В этой игре не смысл жизни, но – вечное спасение.
«Как в основе всякой трагедии, так и в основе трагедии арти­стизма лежит миф, – писал в «Природе актёр­ской души» Степун, – миф о вечной жизни казнённых душ, миф об истинно целостной душе чело­века. Непо­ко­ле­бимая вера в этот миф – вели­чайшая рели­ги­озная твер­дыня артистизма».
Арти­стизм – это и есть осознание брен­ности земной оболочки, стрем­ление к гибели, преодо­ление и уничто­жение своего личност­ного «я» ради «я» нового, сверх­лич­ного. Это уста­новка, опасная прежде всего для жизни.
«Арти­сти­че­ское искус­ство поэтому никогда не живо­писно и не эпично, – продол­жает Степун, – оно всегда лирично и трагично; суще­ственно трагично даже там, где оно по форме совсем не траге­дийно. В его основе всегда мета­фи­зи­че­ская скорбь, миф об извечно целостной, всевме­ща­ющей душе чело­века, жизнью не допу­щенной к жизни, священная легенда об убитых душах артиста».
«Часто пишется казнь, а чита­ется правильно – песнь…» – вот гени­альный ответ блюсти­телям жизни и порядка выкри­стал­ли­зо­вав­ше­гося таки в совет­скую пору «чело­века-артиста».

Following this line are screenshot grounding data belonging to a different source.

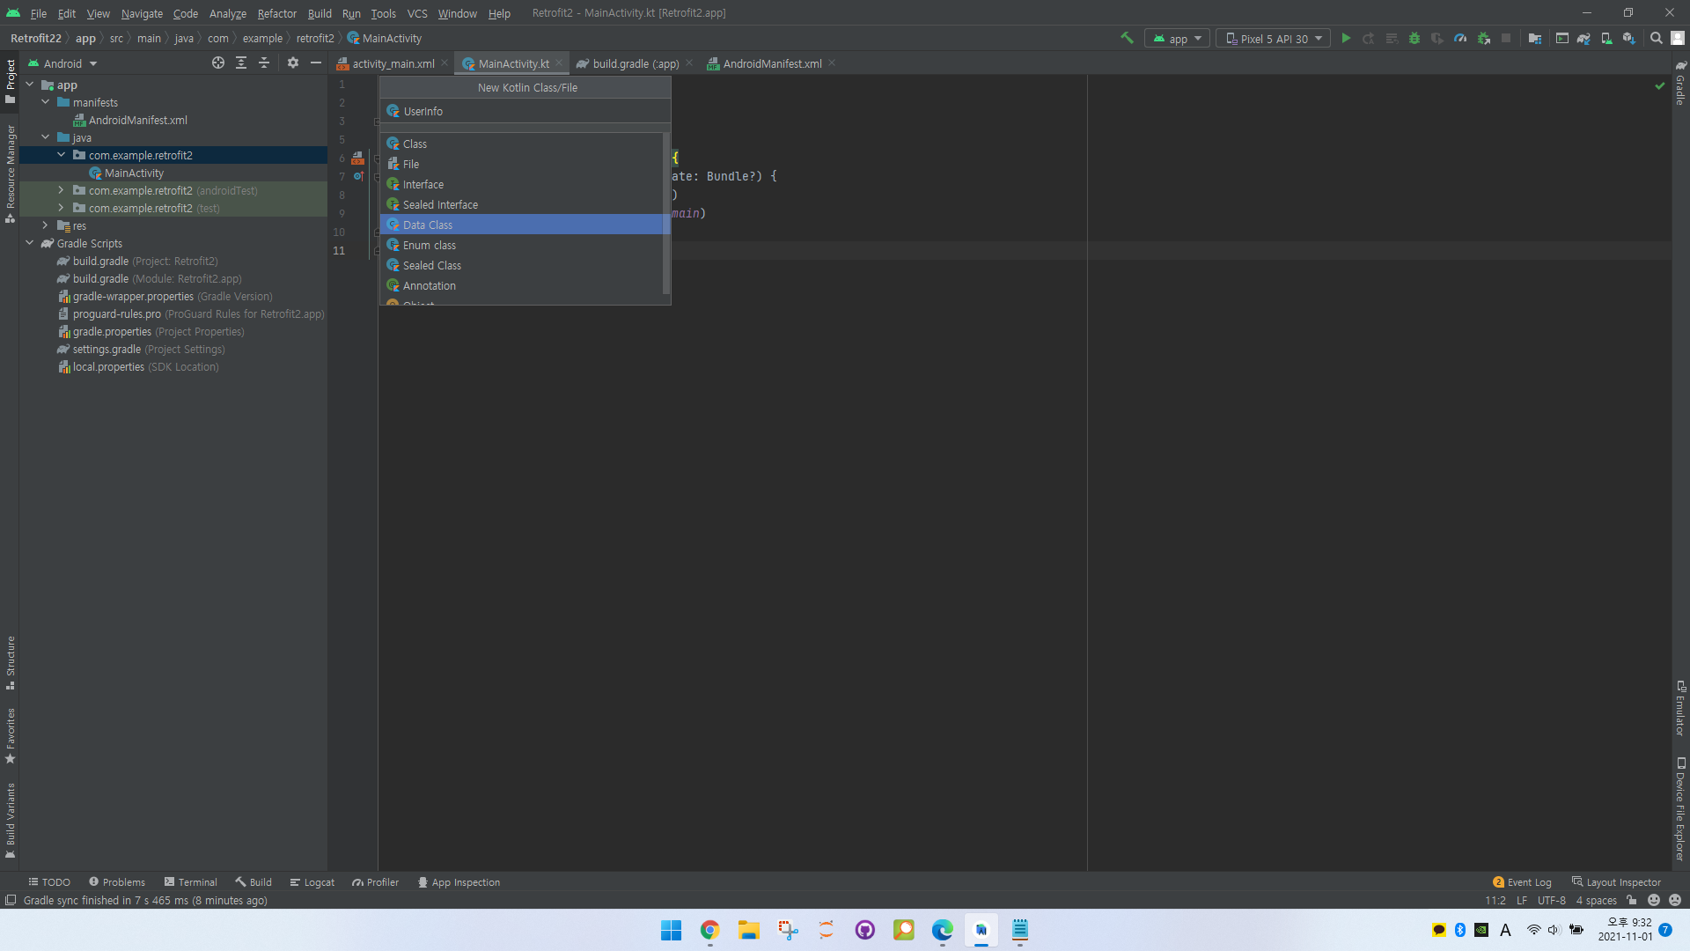
Task: Collapse the Gradle Scripts node
Action: click(x=29, y=243)
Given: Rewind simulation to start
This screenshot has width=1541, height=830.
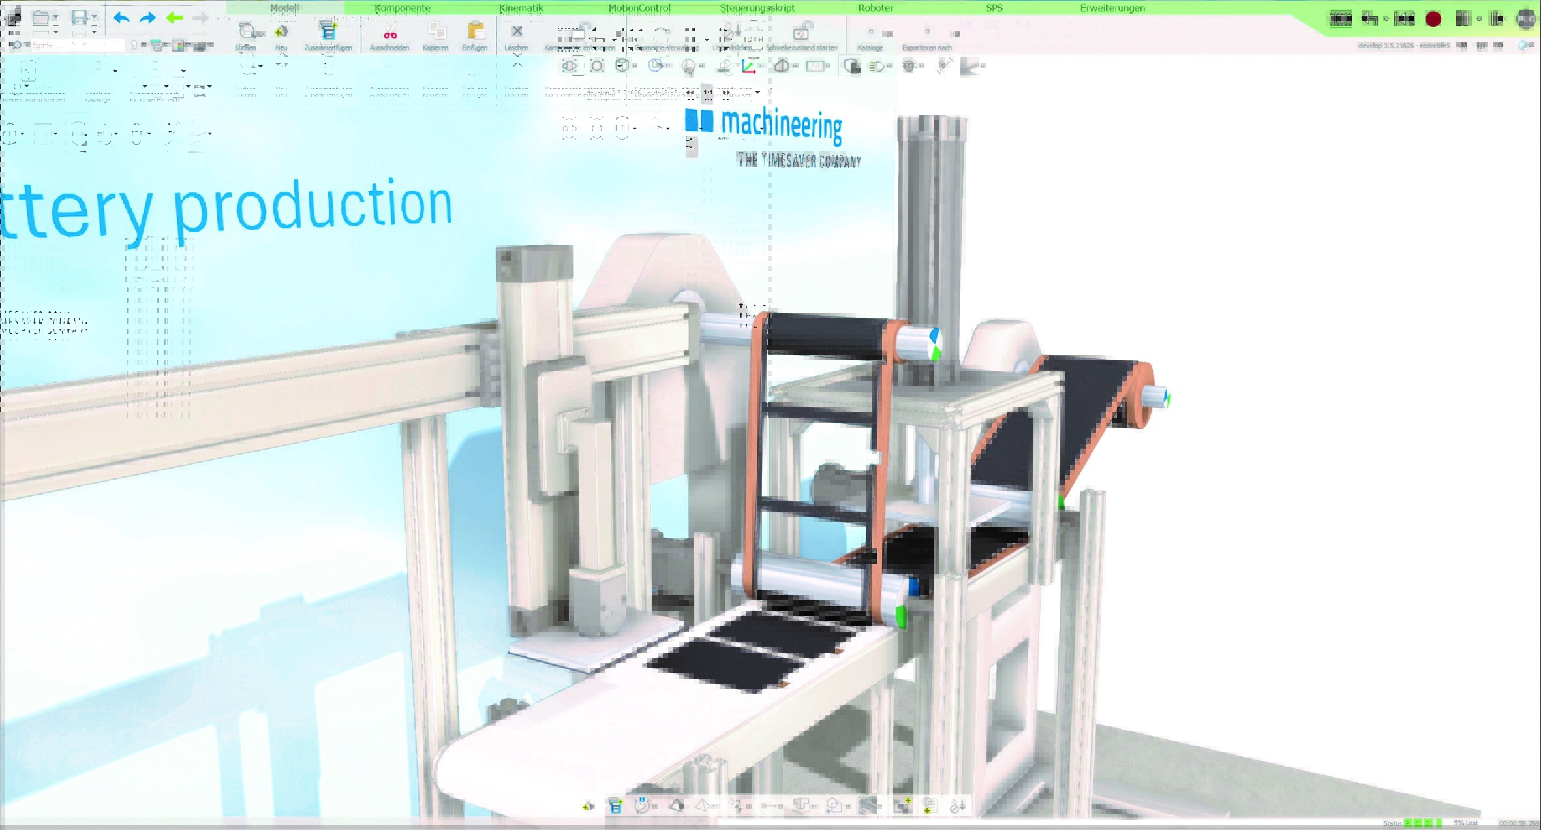Looking at the screenshot, I should point(1403,19).
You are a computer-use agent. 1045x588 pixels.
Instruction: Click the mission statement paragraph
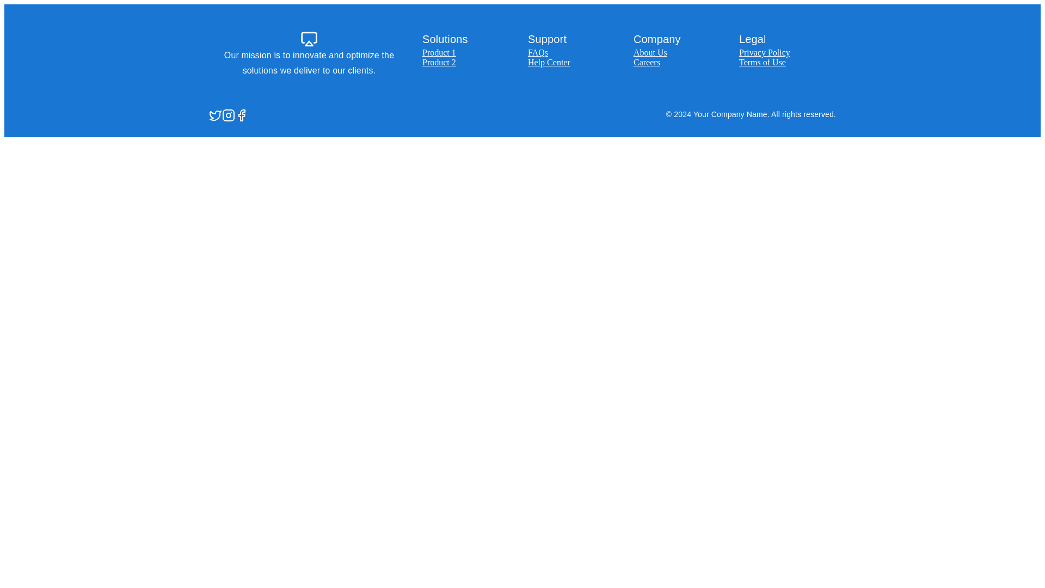click(x=309, y=63)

«Совре­менник», «человек эпохи Моск­во­швея» жил этим мифом о «музыке», о преодо­ле­ва­ющей время «целостной душе». «Совре­мен­ность» была лишь одной из его личин:
Нет, никогда, ничей я не был современник,
Мне не с руки почёт такой.
О, как противен мне какой-то соименник,
То был не я, то был другой.
«Совре­мен­ность: все-времен­ность», – подтвер­дила Марина Цветаева.
О себе сказав:
Ибо мимо родилась
Времени.
Опас­ность здесь в том, что сама жизнь пред­стаёт «чело­веку-артисту» одной из временных оболочек. Жизнь, которую можно преоб­ра­зить искус­ством, лиша­ется онто­ло­ги­че­ского смысла. Гран­ди­озная «жизне­стро­и­тельная» концепция симво­ли­стов, футу­ри­стов и примкнувших к ним соцре­а­ли­стов вела к подмене и порче самого бытия. Искус­ство, подчи­ня­ю­щееся различным теле­о­ло­ги­че­ским уста­новкам, не справ­ля­ется с «совре­мен­но­стью». Оно ищет конечных целей, которые так и нужно назы­вать концом, смертью. Под облом­ками вави­лон­ской башни должны поги­бать прежде других ее строители.

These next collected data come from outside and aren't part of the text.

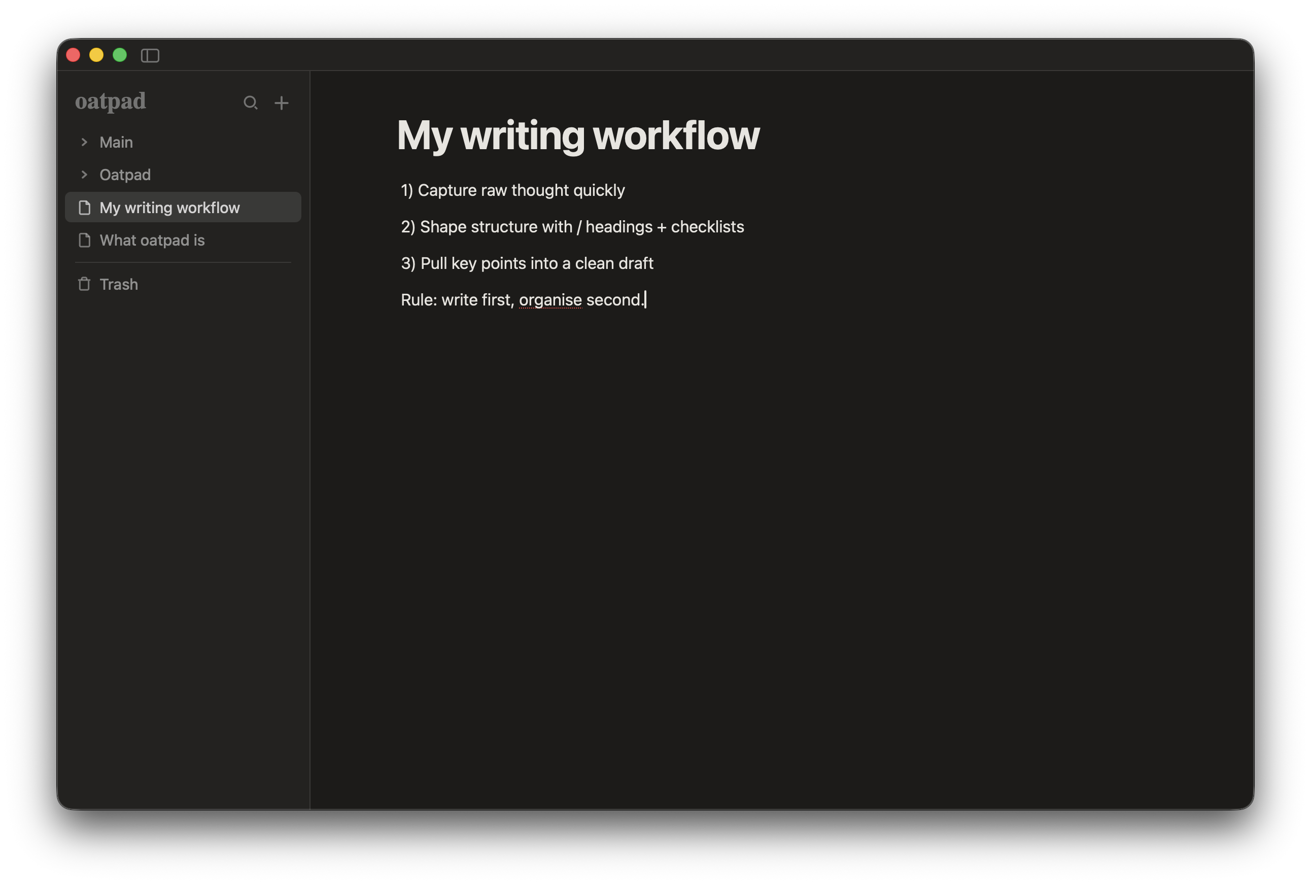1311x885 pixels.
Task: Select the What oatpad is note
Action: click(151, 240)
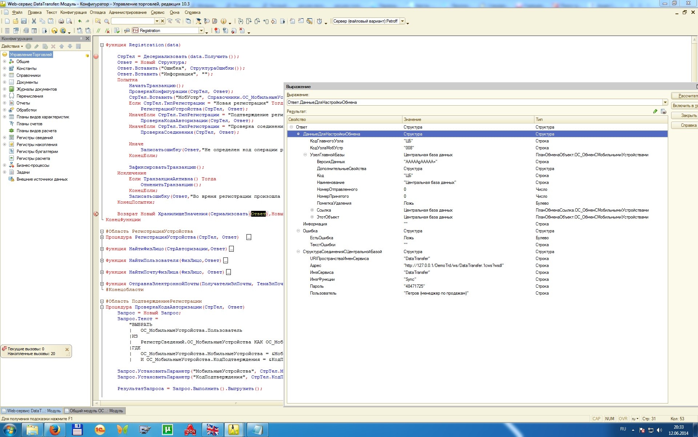Viewport: 698px width, 437px height.
Task: Expand the Справочники tree node
Action: 5,75
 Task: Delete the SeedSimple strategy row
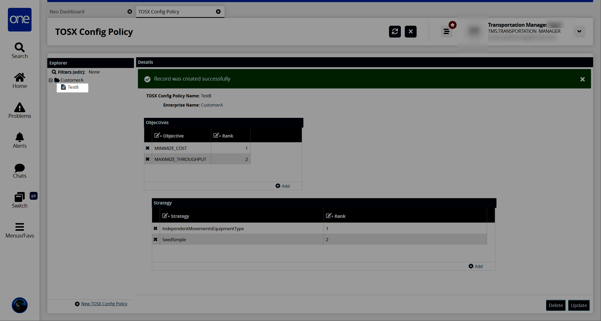pyautogui.click(x=156, y=239)

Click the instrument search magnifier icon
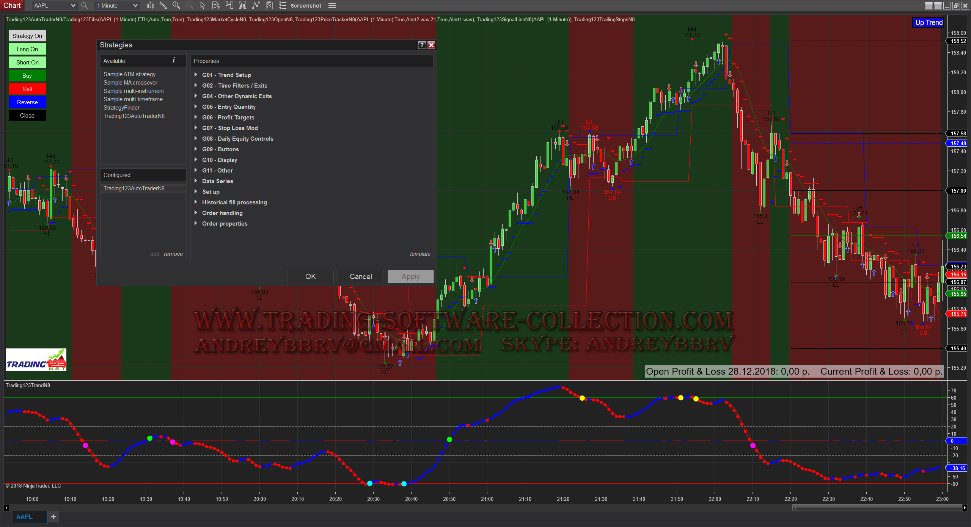[85, 5]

Впрочем, совре­менное лите­ра­ту­ро­ве­дение, особенно западный струк­ту­ра­лизм, исходит из поло­жения, что. ни какое автор­ское «жизне­стро­и­тель­ство» (преоб­ра­жение жизни искус­ством) в самом по себе творении не запе­чат­ле­ва­ется. Анализ худо­же­ствен­ного текста стро­ится на концепции «смерти автора» (не буквальной, как в нашем случае, а мета­фо­ри­че­ской). Язык мыслится довле­ющим себе фено­меном – первичным по отно­шению к самому писа­телю. Последний лишь его более или менее заслу­женный носитель.
Русская лите­ра­тура, как всегда, и тут выби­ва­ется из миро­вого стан­дарта. При чтении текстов совет­ской поры допол­ни­тельное в них изме­рение вносит именно судьба самого автора. Все думаешь, как эти стра­ницы соот­но­сятся с «высшей мерой», «на сколько лет» (тюрьмы) они сотво­рены. А если в этом смысле все гладко, то не стоит подобную книгу и читать.
Я хочу сказать: правда русского искус­ства обора­чи­ва­ется в совет­скую эпоху ложью бытия, смертью. Поэтому закончу, не коммен­тируя, фразой из письма Цвета­евой к Рильке: «Когда я говорю правду (руки вокруг шеи) – это ложь».
Поль­ский эстетик Роман Ингарден насчитал не менее пятна­дцати значений слова «правда» в совре­менной лите­ра­турной речи. Добавим к ним шест­на­дцатое – и беско­нечное: ПРАВДА КАК ложь.